La resa e le armi ai partigiani  Morbegno non dimentica
La targa posata in memoria del 28 aprile 1945 a Morbegno

La resa e le armi ai partigiani

Morbegno non dimentica

La colonna tedesca della Flak, il convoglio di militi nazisti sconfitti che nell’aprile del 1945 risaliva il lago di Como e si dirigeva verso la Svizzera, e con il quale viaggiava anche Mussolini firmò la propria resa a Morbegno nel palazzo delle scuole di via Ambrosetti. Fu un evento storico, «che va sottolineato, uno dei pochissimi casi, dopo Genova, in cui i tedeschi in Italia, riconobbero l’autorità delle formazioni partigiane e a loro consegnarono le armi. È una specificità, gli va dato risalto».
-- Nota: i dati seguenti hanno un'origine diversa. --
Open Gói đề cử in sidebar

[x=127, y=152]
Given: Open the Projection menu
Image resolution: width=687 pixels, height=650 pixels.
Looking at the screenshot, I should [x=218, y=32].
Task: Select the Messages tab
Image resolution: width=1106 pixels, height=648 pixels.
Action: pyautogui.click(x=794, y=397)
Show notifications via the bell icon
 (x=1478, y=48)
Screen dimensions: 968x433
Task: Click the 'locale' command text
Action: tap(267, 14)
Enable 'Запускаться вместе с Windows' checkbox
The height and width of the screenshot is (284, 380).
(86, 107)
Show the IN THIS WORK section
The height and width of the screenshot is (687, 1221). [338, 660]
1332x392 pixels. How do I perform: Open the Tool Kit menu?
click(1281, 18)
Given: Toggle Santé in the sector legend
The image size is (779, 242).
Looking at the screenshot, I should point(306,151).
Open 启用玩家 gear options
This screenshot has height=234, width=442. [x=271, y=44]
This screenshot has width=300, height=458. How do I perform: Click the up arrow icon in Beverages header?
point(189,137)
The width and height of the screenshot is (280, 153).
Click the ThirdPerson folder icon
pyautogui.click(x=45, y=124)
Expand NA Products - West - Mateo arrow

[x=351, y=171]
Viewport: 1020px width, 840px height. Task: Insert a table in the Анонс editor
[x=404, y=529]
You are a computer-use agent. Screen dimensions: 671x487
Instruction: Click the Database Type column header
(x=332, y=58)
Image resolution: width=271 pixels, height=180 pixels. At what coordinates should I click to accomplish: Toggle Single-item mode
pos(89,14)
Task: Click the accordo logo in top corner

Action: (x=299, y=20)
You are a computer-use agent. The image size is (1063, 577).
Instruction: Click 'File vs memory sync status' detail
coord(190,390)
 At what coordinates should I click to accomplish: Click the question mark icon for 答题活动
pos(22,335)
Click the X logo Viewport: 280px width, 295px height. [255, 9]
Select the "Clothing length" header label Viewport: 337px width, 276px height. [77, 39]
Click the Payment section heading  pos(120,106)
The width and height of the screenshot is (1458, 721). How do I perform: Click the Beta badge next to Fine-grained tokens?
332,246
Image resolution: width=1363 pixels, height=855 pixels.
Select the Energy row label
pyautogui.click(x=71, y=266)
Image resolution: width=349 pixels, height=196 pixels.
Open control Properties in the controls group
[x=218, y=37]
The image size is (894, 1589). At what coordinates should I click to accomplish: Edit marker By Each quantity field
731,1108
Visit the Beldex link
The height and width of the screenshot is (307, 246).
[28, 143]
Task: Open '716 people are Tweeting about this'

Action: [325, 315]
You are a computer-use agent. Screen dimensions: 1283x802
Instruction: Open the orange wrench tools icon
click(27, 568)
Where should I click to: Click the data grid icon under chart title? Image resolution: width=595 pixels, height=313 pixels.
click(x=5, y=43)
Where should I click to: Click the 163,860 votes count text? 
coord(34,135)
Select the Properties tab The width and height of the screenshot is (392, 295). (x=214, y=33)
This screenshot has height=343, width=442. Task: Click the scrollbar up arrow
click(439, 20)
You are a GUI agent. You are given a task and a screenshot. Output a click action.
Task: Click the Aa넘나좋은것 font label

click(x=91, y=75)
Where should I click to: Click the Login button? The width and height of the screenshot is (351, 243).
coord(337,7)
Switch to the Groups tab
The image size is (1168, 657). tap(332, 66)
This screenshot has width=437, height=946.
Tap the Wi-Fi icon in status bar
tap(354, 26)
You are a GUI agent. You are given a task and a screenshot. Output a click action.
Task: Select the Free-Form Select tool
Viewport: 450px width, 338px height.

Si arricchisce di particolari e trova una ricostruzione dettagliata il ritaglio di grande Storia celebrato con la posa di un’apposita targa e un cippo commemorativo a Morbegno la scorsa domenica in occasione del 25 Aprile. 25 Aprile che si è festeggiato postumo, perché, come ha spiegato il sindaco Andrea Ruggeri, «a Morbegno la guerra finì proprio il 28 aprile. In Valtellina dopo il 25 si sparava ancora, non erano state liberate Sondrio, Tirano. Quest’anno ricordiamo la fine delle ostilità di domenica, 28, con questa targa che ricorda questa giornata speciale».

«Proprio così – ha affermato durante le celebrazioni il responsabile Anpi, associazione nazionale partigiani di Morbegno, Paolo Sironi – in precedenza, si riteneva, che la colonna della Flak, alla quale si era aggregata anche la “colonna Mussolini” che il 27 aprile 1945 viaggiava da Menaggio verso nord lungo la statale Regina e che venne bloccata a Musso, prima di Dongo dai partigiani della 52ª brigata Garibaldi si fosse arresa a Colico. Lo storico che ha approfondito l’episodio della resa, lo studioso lecchese Pierfranco Mastalli aveva già scritto un testo a proposito. Poi, tre mesi fa, mi ha raggiunto a Morbegno, portando alla mia attenzione questi suoi approfondimenti. La resa della colonna tedesca, sulla quale viaggiava, sul camion numero 34, travestito da soldato tedesco, con un cappotto e un elmetto della Wehrmacht, anche Benito Mussolini, non era un episodio verificatosi a Colico, e quindi della storia lecchese, ma in Valtellina, a Morbegno. Siamo andati dal sindaco Andrea Ruggeri, che insieme all’assessore alla Cultura Claudio D’Agata, ha posto la massima attenzione sull’episodio. Abbiamo lavorato per incorniciare nel modo migliore questa specificità. E oggi Morbegno può ricordare ancora più significativamente le gesta dei suoi partigiani». Un dispaccio scritto a macchina e autografo del Comitato di liberazione nazionale data la liberazione di Morbegno. Documenta i tedeschi fatti prigionieri. Altri approfondimenti sono stati effettuati dall’Istituto sondriese per la Storia della Resistenza. «Abbiamo accolto subito con il sindaco la notizia e la abbiamo celebrata adeguatamente – ha affermato D’Agata – operato in tempi brevi, messo in luce il ruolo rivestito dai partigiani, il testo della targa è stato scritto dal direttore della biblioteca civica, e cippo e targa sono nella ora nell’edificio scolastico, sotto il pannello che ricorda i caduti della seconda guerra mondiale».